En Phonsavan todos los edificios son nuevos. Una retahíla de hormigón de colores superpuestos. La ciudad es nueva en sí misma. La antigua urbe renace a unos kilómetros de allí, en una ladera fértil a la que algunos granjeros comenzaron a volver en 1978. Hoy algo más de un centenar de personas habitan en la vieja Phonsavan. Hay ya un mercado central y varios cajeros automáticos. A unos minutos de allí, en el templo de Wat Piyawat, un monje pasea por los restos de la tierra sagrada, coronada por una gran estatua de un Buda hermético al que los proyectiles arrancaron su capacidad de llorar. Y también parte de un brazo. «La destrucción de Wat Piyawat es un símbolo de lo que aquí ocurrió», insiste Mr. Vang.

Cuatro décadas después de la guerra, gran parte de la sociedad Hmong ignora su pasado. «Muchos de los jóvenes han nacido en Estados Unidos y no les preocupa demasiado Laos», explica el profesor de la Universidad de Wisconsin, Ian Baird. Los que continúan en el país se han resignado a no recordar, aterrados por la cruel represión impuesta por el Pathet Lao. «El Gobierno, en coordinación con los oficiales de Hanoi y el ejército vietnamita, continúa lanzando ataques horribles contra las comunidades hmong. Usan artillería y misiles contra las aldeas hmong sospechosas de oponerse al Gobierno», asegura el director del CPPA.

Desde hace una década, el LPRP trata de asfixiar la resistencia hmong bloqueando su manutención y cualquier forma de financiación. «Utilizan la comida como arma, infligiendo una hambruna masiva entre los grupos hmong», expone Smith. Muchas mujeres y niños son violados y torturados y decenas de familias expulsadas de sus tierras en una estrategia de contrainsurgencia calcada a la que utilizada el Tatmadaw, el temido Ejército birmano, en su lucha contra las guerrillas étnicas.

Exhaustos, algunos grupos de guerrilleros han ido rindiéndose. «Entiendo a los que lo hacen. Son mi gente. El Gobierno usa todos los medios que puede para acabar con nosotros: sufrimos una hambruna severa y no hay medicinas para los heridos. Los que no pudieron soportarlo, tuvieron que abandonar», aseguraba hace unos meses a este periodista, a través de una conversación telefónica, el líder de los Chao Fa, Chong Lor, a quien todos conocen como “El Presidente”. «Yo decidí rendirme en junio de 2002 cansado de que nos envenenasen y nos masacrasen con sus armas. No teníamos con qué defendernos», afirma desde su refugio en Tailandia Soua Cheng, quien fuera comandante de un escuadrón de Chao Fa en Vang Vieng.

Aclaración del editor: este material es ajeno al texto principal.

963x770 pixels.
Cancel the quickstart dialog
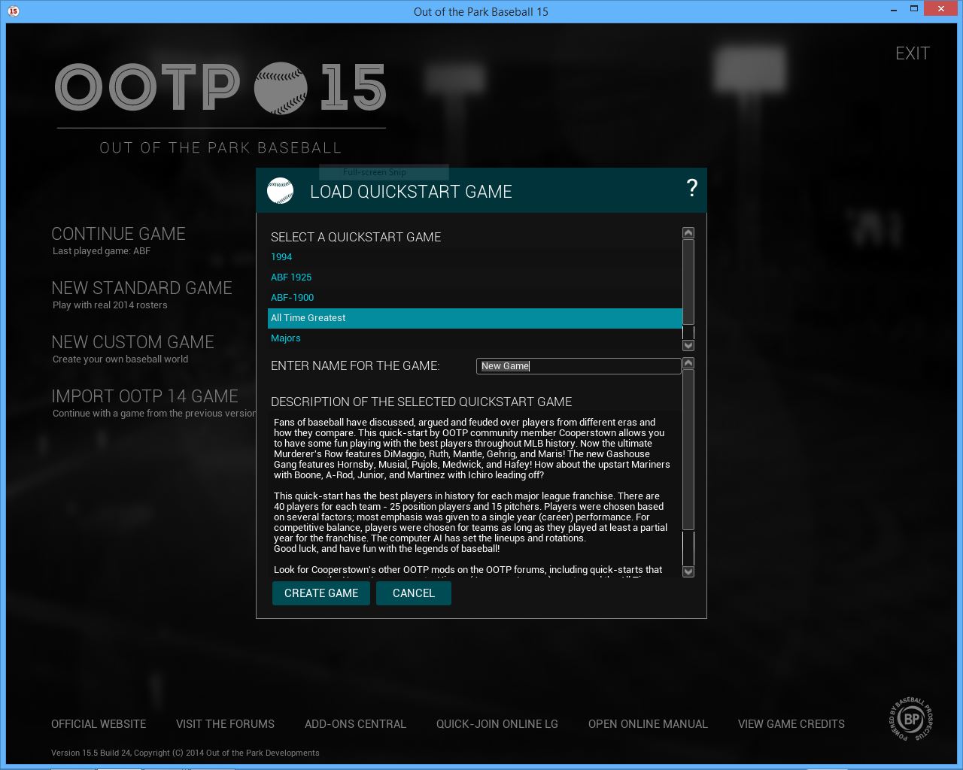pyautogui.click(x=413, y=593)
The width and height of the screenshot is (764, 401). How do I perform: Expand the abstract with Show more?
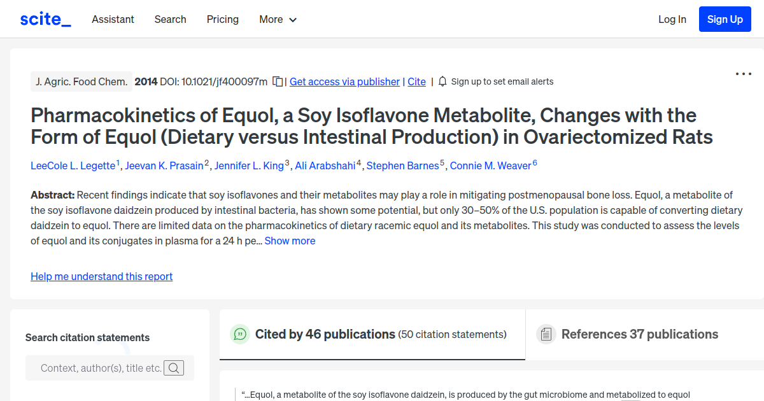[x=290, y=241]
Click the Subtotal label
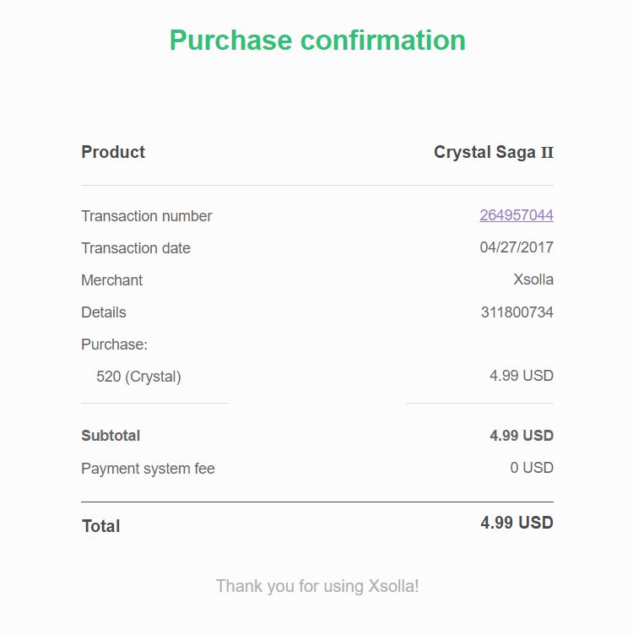 tap(111, 436)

En las selvas, la situación de los guerrilleros sigue siendo calamitosa. No hay comida, medicinas ni apenas ropa, y el hostigamiento del Ejército se incrementa con el paso de las semanas. Sólo en mayo tres jóvenes de entre 17 y 24 años fallecieron en enfrentamientos con el ejército laosioano. En los últimos siete años, la guerrilla asegura haber sido bombardeada hasta en doce ocasiones con armas químicas, la última de ellas el 6 de setiembre de 2014. Casi treinta personas resultaron afectadas, cuatro de ellas de forma muy grave. «Utilizan un helicóptero para esparcir agentes químicos. Dan vueltas varias veces sobre la zona. Al cabo de dos días empezamos a desmayarnos, sufrimos nauseas y mareos. Todo huele a carbón», aseguraba hace unos meses Chong Lor.

Las acusaciones por el uso de armas químicas no han podido ser probadas. «Es cierto que no tenemos evidencias, pero por eso queremos que venga la comunidad internacional. Tienen que saber lo que está ocurriendo aquí». El pasado año el CPPA solicitó a la ONU que investigue los supuestos bombardeos con cloro, gas mostaza y otros agentes químicos en la zona.

Mientras, los Chao Fa resisten a duras penas, en silencio. «Pelamos por nuestra libertad». Palabra de guerrillero.